Strukturelle Probleme, fehlende Unterstützung – und große Verantwortung
Marthe Lorenz von Klubtalent sagte kürzlich im Hartplatzhelden-Podcast: „In der Startup-Welt ist es normal, als Führungskraft einen Coach zu haben. In Sportvereinen gilt das als Schwäche. Warum ist das so? Wir sollten das ändern!“ Viele Engagierte – ob im Sport, in Umweltgruppen oder im sozialen Bereich – entwickeln Symptome von Burnout. Besonders ältere Männer sprechen kaum darüber. Unter vier Augen hört man dann von Schlaflosigkeit, enormem Stress, Konflikten zwischen Ehrenamt, Beruf und Familie.
Ein Journalist meinte neulich, die hohen Honorare für DFB-Vizepräsidenten seien gerechtfertigt, schließlich trügen sie große Verantwortung. Ich widersprach: „Genauso viel Verantwortung tragen tausende Ehrenamtliche an der Basis – nur ohne Bezahlung.“ Sie verantworten Personal, Finanzen, Kinderschutz, Kommunikation mit Behörden und müssen sich häufig Kritik anhören, während die Ursachen oft strukturell bedingt oder eklatantes Versagen deutscher Sportpolitik sind. Die Liste der Belastungen ist lang. Viele Vorstände zeigen nicht, wie sehr sie kämpfen – „stark bleiben“ gehört zur Kultur.
Mein Hartplatzhelden-Freund Michael Franke schrieb kürzlich, Ehrenamtliche seien keine Opfer. https://www.fupa.net/news/ist-ehrenamt-wirklich-ein-opfer-ich-sehe-das-anders-3141844 Schließlich nähmen sie aus ihrer Leidenschaft viel für ihr Leben mit. Das ist richtig. Aber ebenso stimmt: Wertschätzung fehlt – und Besserwisserei gibt es im Übermaß. Meine Kollegin Susanne Amar und ich haben das in vielen Workshops zur Stärkung des Ehrenamts im Sport erfahren.

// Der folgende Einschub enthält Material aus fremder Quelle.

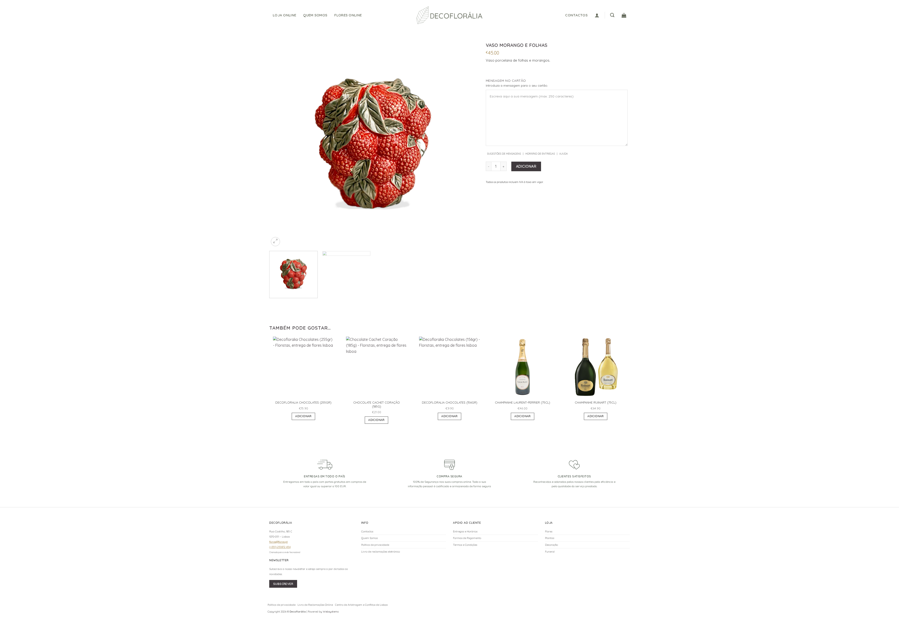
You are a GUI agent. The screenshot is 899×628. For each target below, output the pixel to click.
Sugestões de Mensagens (504, 153)
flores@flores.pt (278, 541)
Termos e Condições (465, 544)
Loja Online (284, 15)
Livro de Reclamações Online (315, 604)
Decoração (551, 544)
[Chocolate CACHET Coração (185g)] (376, 367)
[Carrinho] (624, 15)
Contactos (367, 531)
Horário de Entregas (540, 153)
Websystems (331, 611)
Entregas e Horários (465, 531)
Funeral (550, 551)
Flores (548, 531)
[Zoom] (275, 241)
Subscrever (283, 584)
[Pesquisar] (612, 15)
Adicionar (526, 166)
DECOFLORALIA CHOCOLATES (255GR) (303, 402)
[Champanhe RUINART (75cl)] (595, 367)
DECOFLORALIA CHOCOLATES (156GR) (449, 402)
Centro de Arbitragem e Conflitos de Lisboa (361, 604)
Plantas (549, 538)
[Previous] (279, 143)
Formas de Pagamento (467, 538)
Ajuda (563, 153)
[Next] (466, 143)
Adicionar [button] (303, 416)
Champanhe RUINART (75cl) (595, 402)
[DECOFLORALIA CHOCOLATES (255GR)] (303, 367)
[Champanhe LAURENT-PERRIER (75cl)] (522, 367)
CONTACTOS (576, 15)
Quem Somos (315, 15)
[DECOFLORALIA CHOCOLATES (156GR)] (449, 367)
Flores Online (348, 15)
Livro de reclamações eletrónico (380, 551)
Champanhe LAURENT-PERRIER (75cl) (522, 402)
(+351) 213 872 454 (280, 547)
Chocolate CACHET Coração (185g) (376, 404)
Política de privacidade (375, 544)
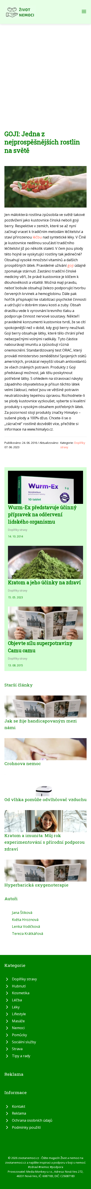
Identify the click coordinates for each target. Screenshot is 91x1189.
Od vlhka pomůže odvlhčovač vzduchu (45, 799)
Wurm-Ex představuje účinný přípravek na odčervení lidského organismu (42, 514)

Mehr Anerkennung – und ein Appell an die Engagierten
Dieser Text ist keine Klage. Er soll sichtbar machen, wie groß der Einsatz zehntausender Engagierter ist, die den Zusammenhalt in unserem Land sichern, für den Kitt der Gesellschaft sorgen. Und er zeigt das Missverhältnis zwischen ihrem Engagement und dem oft fehlenden Feedback.

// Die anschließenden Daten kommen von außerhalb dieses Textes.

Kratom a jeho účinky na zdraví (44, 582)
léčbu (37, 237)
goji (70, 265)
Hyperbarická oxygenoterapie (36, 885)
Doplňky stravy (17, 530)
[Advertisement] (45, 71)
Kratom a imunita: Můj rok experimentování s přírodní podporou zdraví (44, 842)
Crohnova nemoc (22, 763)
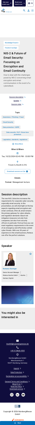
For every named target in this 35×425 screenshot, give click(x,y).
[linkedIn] (17, 395)
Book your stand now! (18, 3)
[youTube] (23, 395)
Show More (17, 144)
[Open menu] (32, 10)
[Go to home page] (9, 11)
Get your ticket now (5, 3)
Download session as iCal (17, 171)
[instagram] (12, 395)
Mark (30, 253)
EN (30, 3)
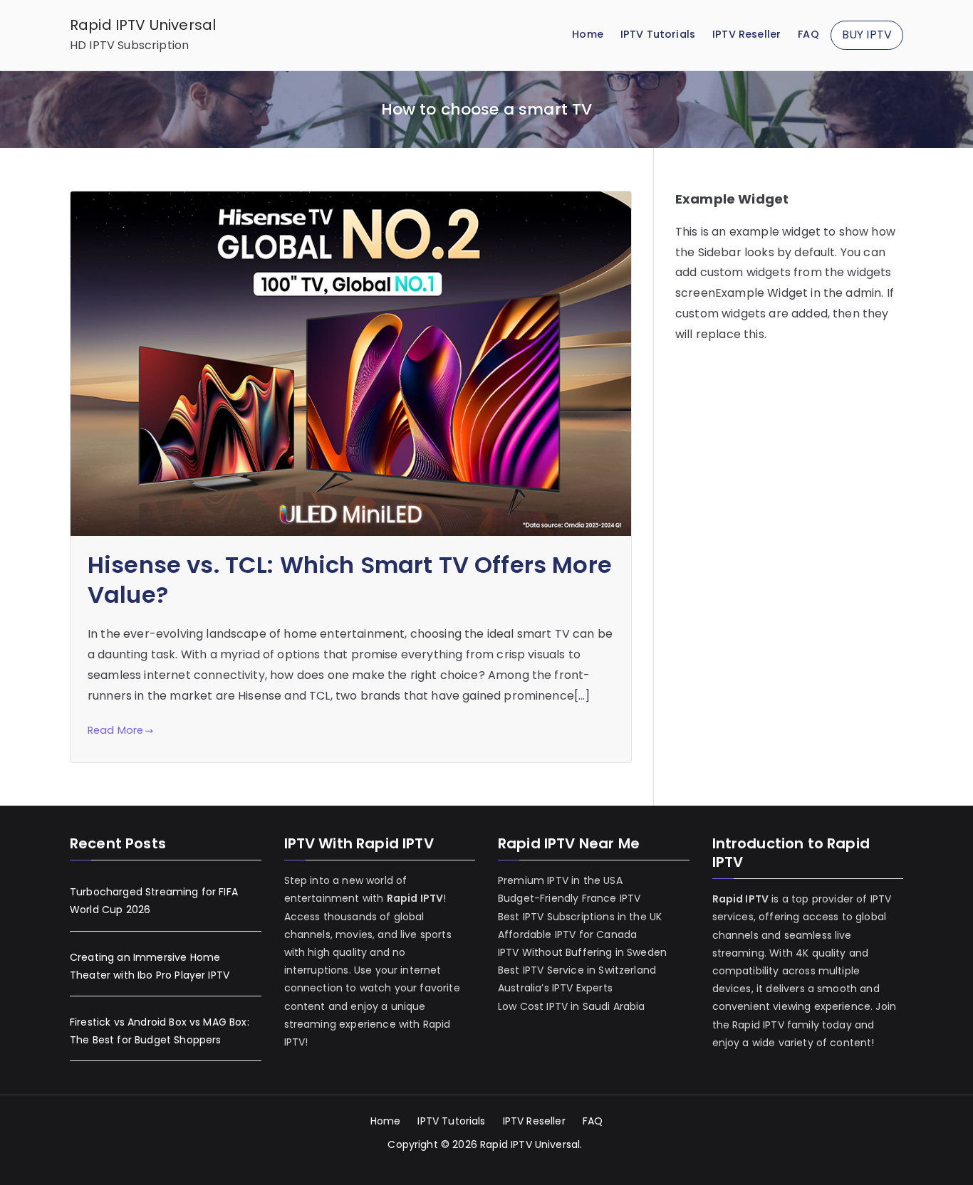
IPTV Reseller (746, 34)
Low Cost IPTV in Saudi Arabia (571, 1006)
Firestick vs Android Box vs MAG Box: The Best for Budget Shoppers (159, 1031)
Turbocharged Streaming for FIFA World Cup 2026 (154, 901)
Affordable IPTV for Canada (567, 934)
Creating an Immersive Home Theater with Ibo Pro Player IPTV (149, 966)
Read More (115, 730)
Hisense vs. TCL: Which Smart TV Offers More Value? (350, 580)
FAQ (808, 34)
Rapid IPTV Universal (143, 25)
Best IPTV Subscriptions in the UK (580, 917)
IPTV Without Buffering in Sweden (582, 952)
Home (587, 34)
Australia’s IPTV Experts (555, 988)
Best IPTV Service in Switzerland (577, 970)
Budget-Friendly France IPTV (569, 898)
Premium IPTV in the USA (560, 880)
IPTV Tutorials (657, 34)
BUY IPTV (867, 34)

Ich möchte dafür werben, Ehrenamtliche in den Amateurvereinen stärker zu würdigen: durch Worte des Dankes und durch praktische Unterstützung. Auch Spenden oder Sponsorings erleichtern die Arbeit, denn sie helfen der Weiterentwicklung des Vereins, sorgen bei all den Sorgen und Nöten für positive Erlebnisse. Und die braucht es genau so dringend wie die Wertschätzung.

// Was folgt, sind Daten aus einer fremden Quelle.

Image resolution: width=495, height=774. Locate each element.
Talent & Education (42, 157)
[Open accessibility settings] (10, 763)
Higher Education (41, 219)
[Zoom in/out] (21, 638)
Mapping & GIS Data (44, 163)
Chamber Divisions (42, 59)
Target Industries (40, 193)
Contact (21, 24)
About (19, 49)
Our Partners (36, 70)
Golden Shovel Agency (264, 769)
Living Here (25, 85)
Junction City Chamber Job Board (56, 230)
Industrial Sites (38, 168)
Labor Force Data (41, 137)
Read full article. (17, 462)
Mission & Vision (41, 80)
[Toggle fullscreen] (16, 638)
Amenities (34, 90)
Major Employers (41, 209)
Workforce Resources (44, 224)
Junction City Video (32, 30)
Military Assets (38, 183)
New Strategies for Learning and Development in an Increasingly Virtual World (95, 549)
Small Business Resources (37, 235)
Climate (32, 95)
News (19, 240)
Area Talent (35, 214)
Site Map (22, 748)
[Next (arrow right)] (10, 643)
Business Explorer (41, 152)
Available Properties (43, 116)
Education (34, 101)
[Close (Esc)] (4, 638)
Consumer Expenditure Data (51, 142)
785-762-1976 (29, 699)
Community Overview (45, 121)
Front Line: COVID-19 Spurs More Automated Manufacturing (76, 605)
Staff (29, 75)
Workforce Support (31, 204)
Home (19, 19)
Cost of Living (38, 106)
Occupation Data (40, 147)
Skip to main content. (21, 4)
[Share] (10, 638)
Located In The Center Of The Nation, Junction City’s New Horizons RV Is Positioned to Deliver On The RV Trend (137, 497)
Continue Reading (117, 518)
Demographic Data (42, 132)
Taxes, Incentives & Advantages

Den Engagierten selbst möchte ich zurufen: „Passt gut auf euch auf. Sprecht mit Freunden und wohlwollenden Menschen im Verein, wenn ihr Unterstützung braucht oder einfach mal Sorgen – manchmal auch euren Frust – loswerden wollt.“ Denn die meisten merken nicht, wie belastet ihr seid. Schließlich funktioniert dank euch fast alles reibungslos.
Mehr Vielfalt als Lösungsansatz
Gerade ist das neue Freiwilligen-Survey erschienen. Die Ergebnisse geben keinen Grund zur Entwarnung, im Gegenteil. Die Engagement-Quote ist um 3 Punkte auf 36,7 % und damit unter 30 Millionen Menschen gesunken. Aber immerhin scheint sich beim Thema Vielfalt etwas zu bewegen. Denn trotz des allgemeinen Rückgangs sind die Werte bei Ehrenamtlichen mit Zuwanderungshintergrund stabil. Vielleicht liegen viele Lösungsansätze auch darin, die Gremien in Vereinen und anderen Organisationen diverser zu gestalten. Das wäre auch eine passende Antwort auf die zunehmend ausgrenzenden Tendenzen in unserem Land. Die Wirtschaft und ihre Fachkräfte aus dem Ausland würde es übrigens danken.